A rockets course needs to be diverted by one degree. The mass of the rocket is 2000kg, and its forward velocity is 15000ms. The rocket has side rockets with a thrust of 25000N with which to effect course change.

a) What is the rockets momentum after the course change?
b) How long must a side rocket fire to effect the required course change?

Homework Equations

momentum = mv
f = change in mv/t
tan angle = sum of i/sum of j

The Attempt at a Solution

if momentum = mv, then 2000 x 15000 = 30,000,000.
im pretty sure the answer is not as simple as this due to the change in the angle, but I am thinking the change in the angle won't effect the momentum of the rocket because the velocity and mass remain the same.

Am i missing something here guys or is it really that simple?

Thanks for reading, Sidge

 

[gneill]

if momentum = mv, then 2000 x 15000 = 30,000,000.
im pretty sure the answer is not as simple as this due to the change in the angle, but I am thinking the change in the angle won't effect the momentum of the rocket because the velocity and mass remain the same.

Am i missing something here guys or is it really that simple?

Thanks for reading, Sidge

Momentum is a vector quantity. A change in direction counts, even if the speed of the rocket doesn't change. So there's a $$\Delta$$p that was accomplished by expending fuel. That's going to reduce the mass of the rocket accordingly, and change the magnitude of the momentum.

 

[sidge2222]

Thanks for the response gneill.

Ok, so if i need calculate a change in angle by one degree, i would use the equation of tan angle = sum of i/sum of j, and then arrange these values until i alter the angle by one degree.

That sound right guys?

Thanks, Sidge

 

[gneill]

Thanks for the response gneill.

Ok, so if i need calculate a change in angle by one degree, i would use the equation of tan angle = sum of i/sum of j, and then arrange these values until i alter the angle by one degree.

That sound right guys?

Thanks, Sidge

Consider that the problem statement doesn't explain *how* the 25000N thrust is created. In the real world, this would be by throwing out fuel mass at some high velocity (a rocket engine). This changes the mass of fuel on board the ship at it fires, etc., with all the subsequent details.

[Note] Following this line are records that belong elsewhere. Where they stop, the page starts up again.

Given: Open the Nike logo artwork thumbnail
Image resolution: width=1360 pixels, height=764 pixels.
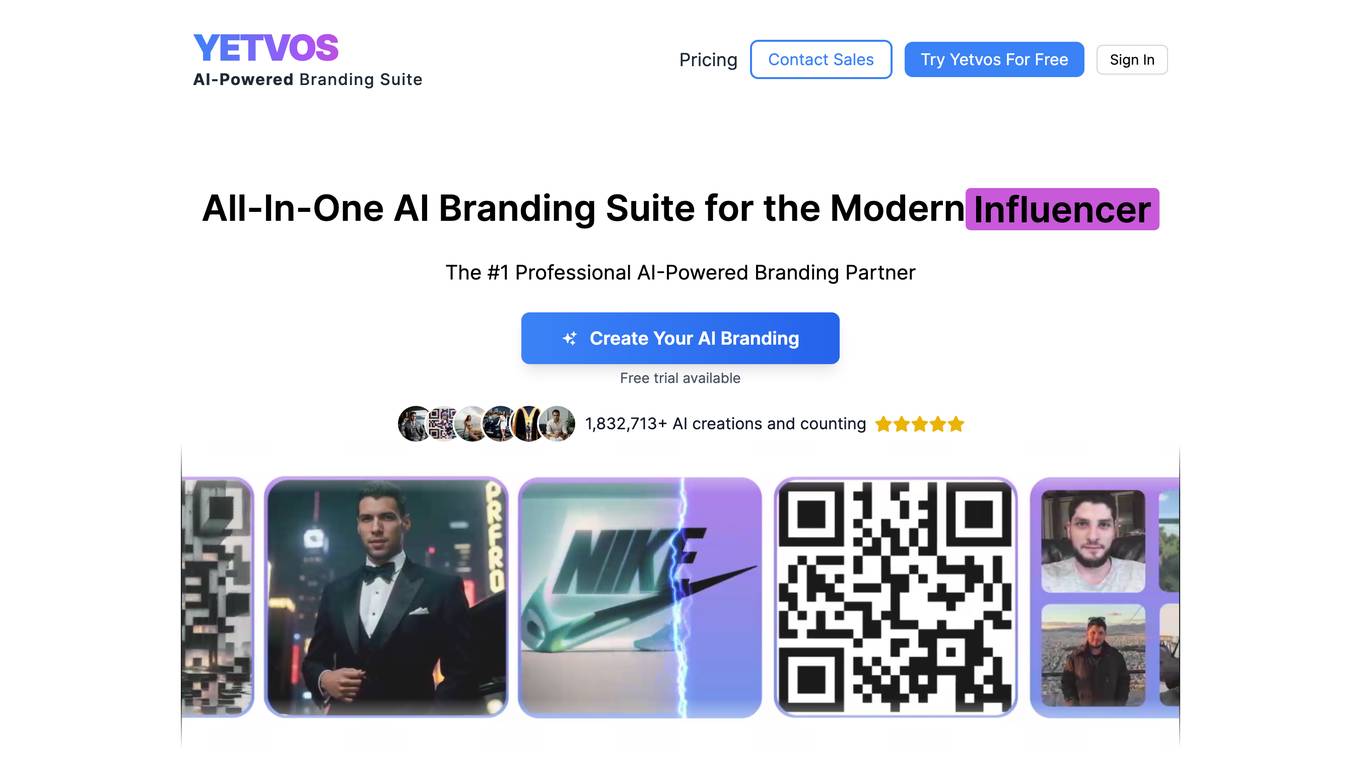Looking at the screenshot, I should click(640, 597).
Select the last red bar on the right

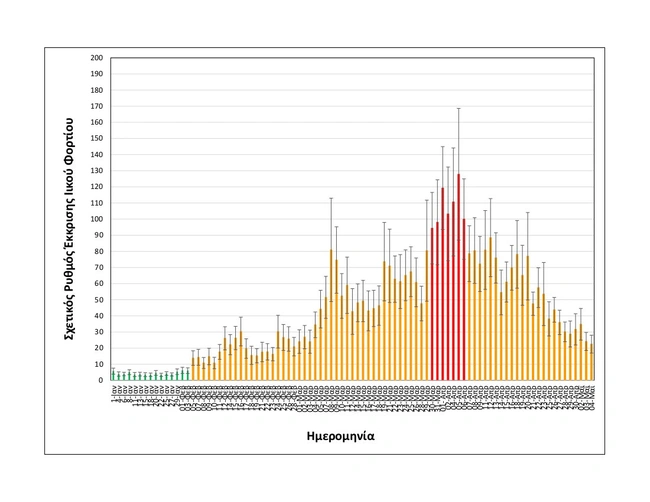click(464, 300)
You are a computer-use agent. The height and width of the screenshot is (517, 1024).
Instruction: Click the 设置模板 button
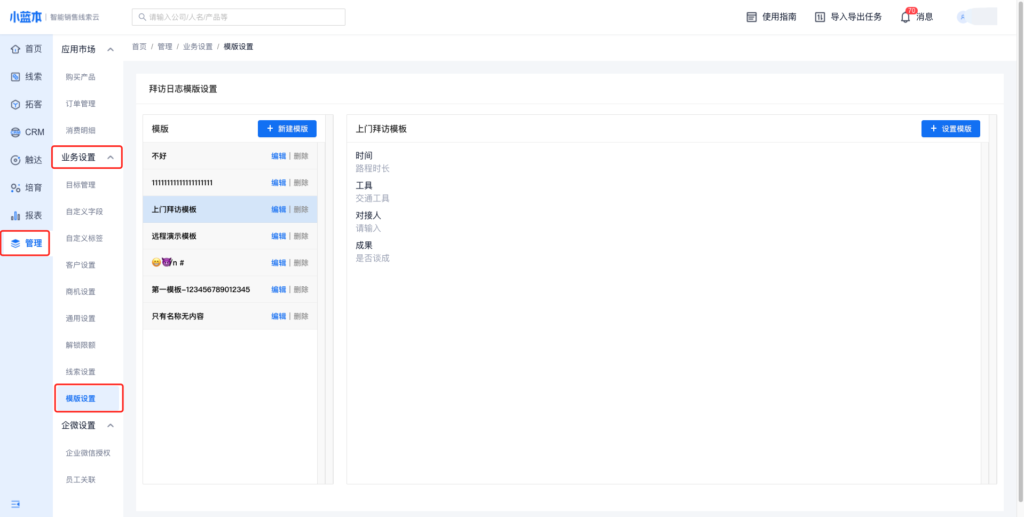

But here there are no details about the thrusters other than the force they can apply. So why not assume that they are "magic" and don't consume any ship's mass?

Now consider what happens when you apply a constant thrust at right angles to the instantaneous velocity. What shape trajectory happens?

 

[rwisz]

Your solution is correct. The change in angle will not affect the momentum of the rocket, as long as the mass and velocity remain constant. The momentum of the rocket after the course change will still be 30,000,000 kgm/s.

To calculate the time it takes for the side rockets to effect the required course change, we can use the equation f = change in mv/t. In this case, the force (f) is the thrust of the side rockets, which is 25000N. The change in momentum (change in mv) is the difference between the initial momentum (30,000,000 kgm/s) and the final momentum (30,000,000 kgm/s). So the equation becomes:

25000N = (30,000,000 kgm/s - 30,000,000 kgm/s)/t

Solving for t, we get t = 0. So the side rockets must fire for 0 seconds to effect the required course change. This may seem counterintuitive, but it makes sense because the momentum of the rocket remains constant, so there is no change in momentum to be achieved by the side rockets.

I hope this helps clarify your understanding of the problem. Keep up the good work in your studies!